Author: Venessa Holtzhausen
There is probably not a single person alive who isn’t familiar with the word “Hallelujah”. We’ve all heard this word repeated time and again in various contexts. Hallelujah is a Hebrew loan word, it was incorporated into the English language from Hebrew. But what does this word mean in Hebrew?
The word “Hallelujah” (הללויה) is actually two Hebrew words put together: “Hallelu” (הללו) and “Yah” (יה). We call them compound words. Literally “Hallelu” is an exhortation to praise someone or something, addressed to more than one person. The old English translation of “Praise, ye” is, therefore, accurate. “Yah” is a version of יהוה “YHWH” – the English transliteration of the covenant name of Israel’s God.
Jewish belief holds that this name is too holy to be pronounced at all. And regardless, no one knows how to pronounce it correctly. The original Hebrew did not use vowels but only consonants. Most translators, both Jewish and Christian, used the word “Lord” instead. This is a rough translation of another Hebrew name for God (אֲדונָי Adonai).
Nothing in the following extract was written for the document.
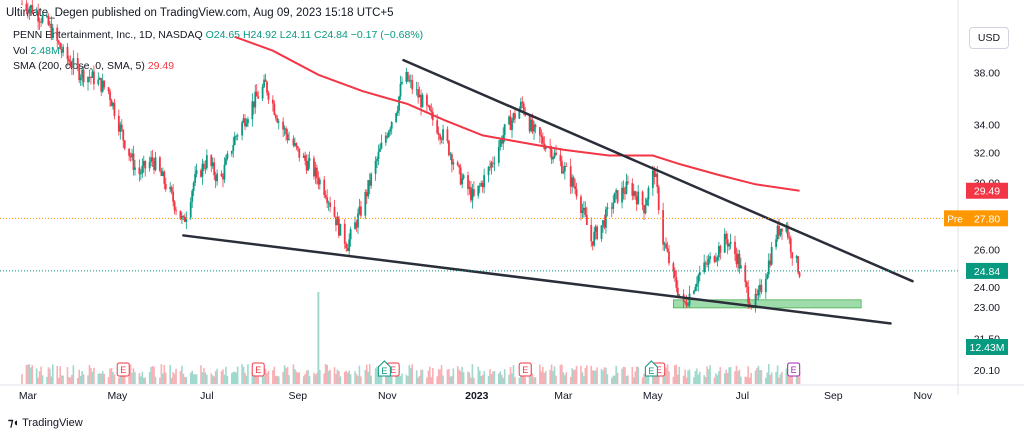  Describe the element at coordinates (260, 35) in the screenshot. I see `high-value: H24.92` at that location.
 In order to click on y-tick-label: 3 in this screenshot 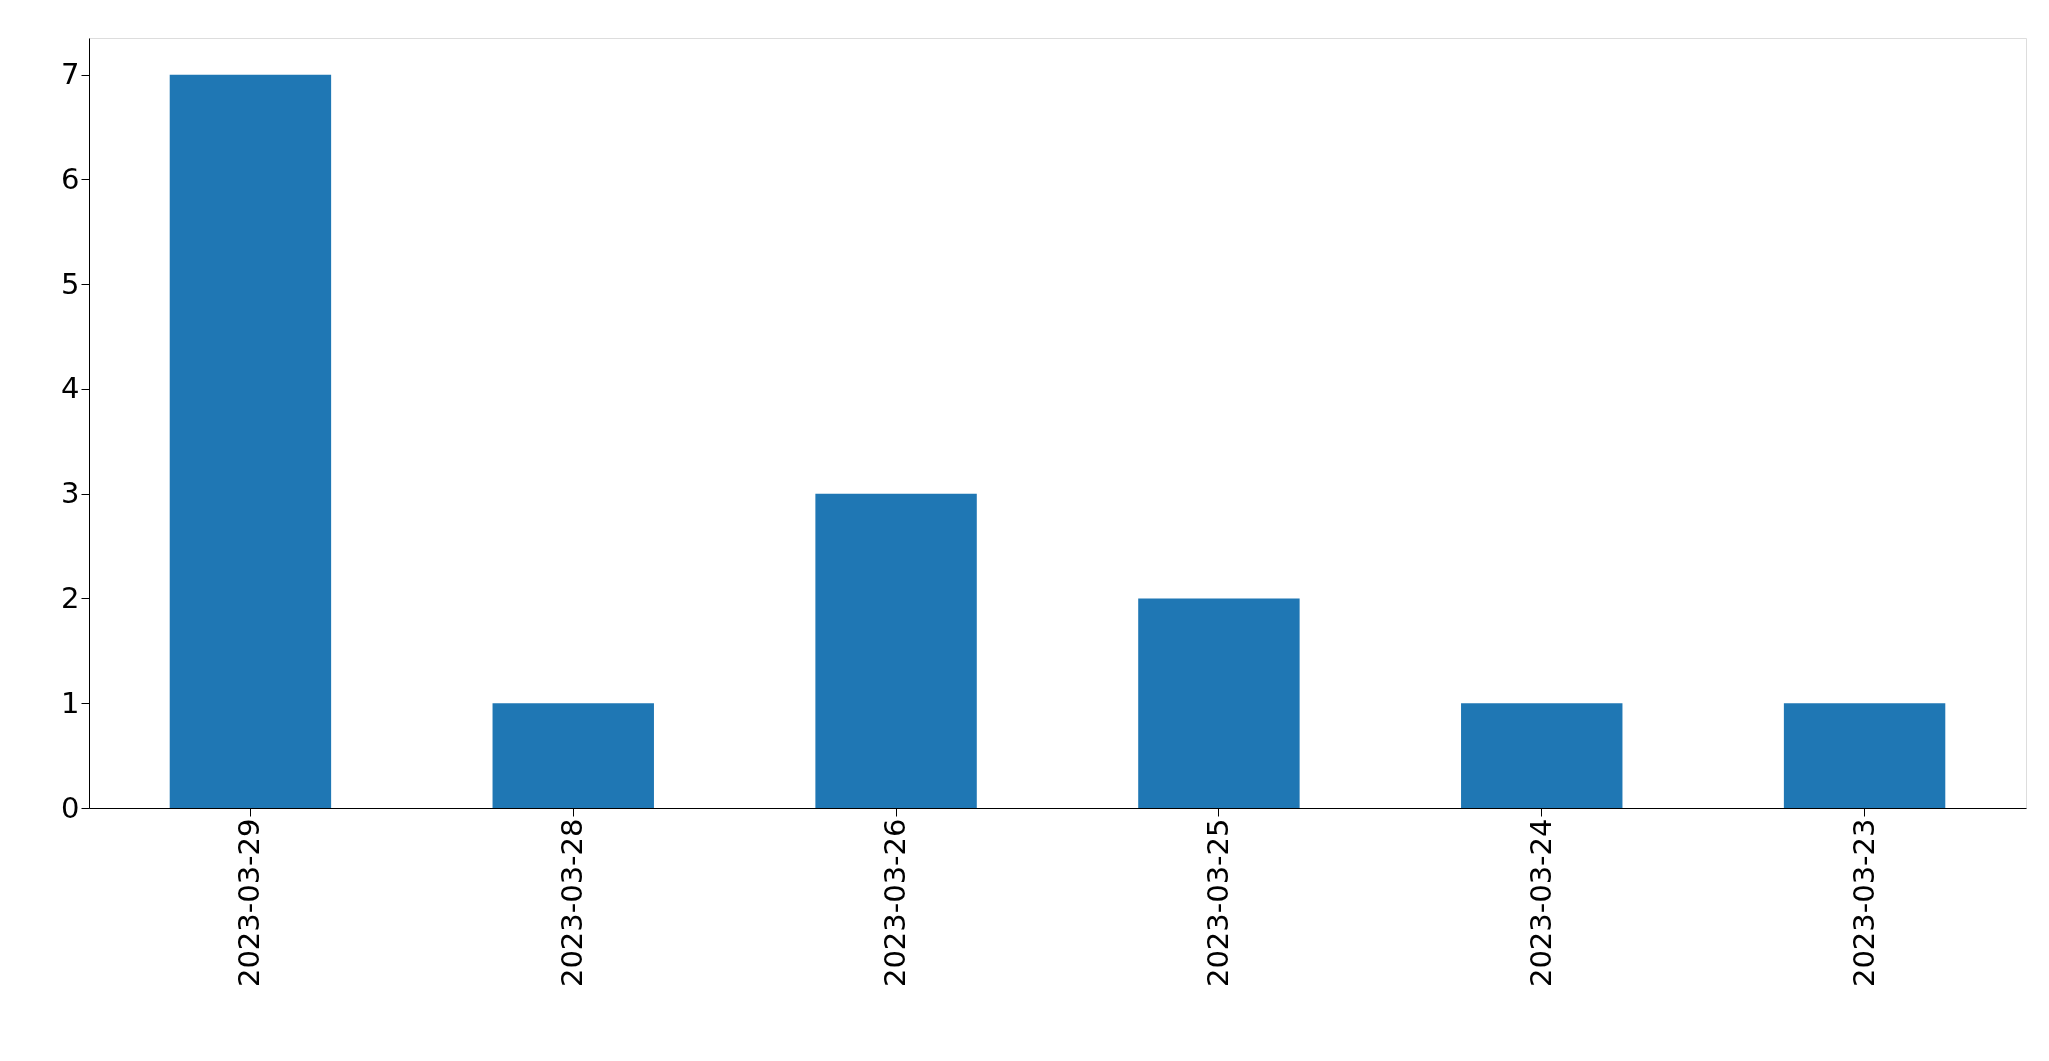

To signify that YHWH is the original Hebrew word used in the text – all capital letters were used (“LORD” and not simply “Lord”). In Jewish tradition for many centuries people referred to this most holy name of God by simply referring to it as “The Name” (HaShem) or at times even the longer replacement versions such as “Holy One, Blessed be He” (HaKadosh Baruch Chu).
Today’s modern Christ followers are divided over the appropriateness of the translation (LORD), some preferring to pronounce the actual name (forbidden for pronunciation in Judaism) believing that this makes the faith more authentic and original, while others stick with the Jewish/Christian traditional ways of expressing their devotion. No matter on what side of the debate we find ourselves, we must both affirm the much needed authenticity and Israelite character of our modern prayers without losing sight of the graciousness of Israel’s God who is far more concerned about our hearts than about our grammar.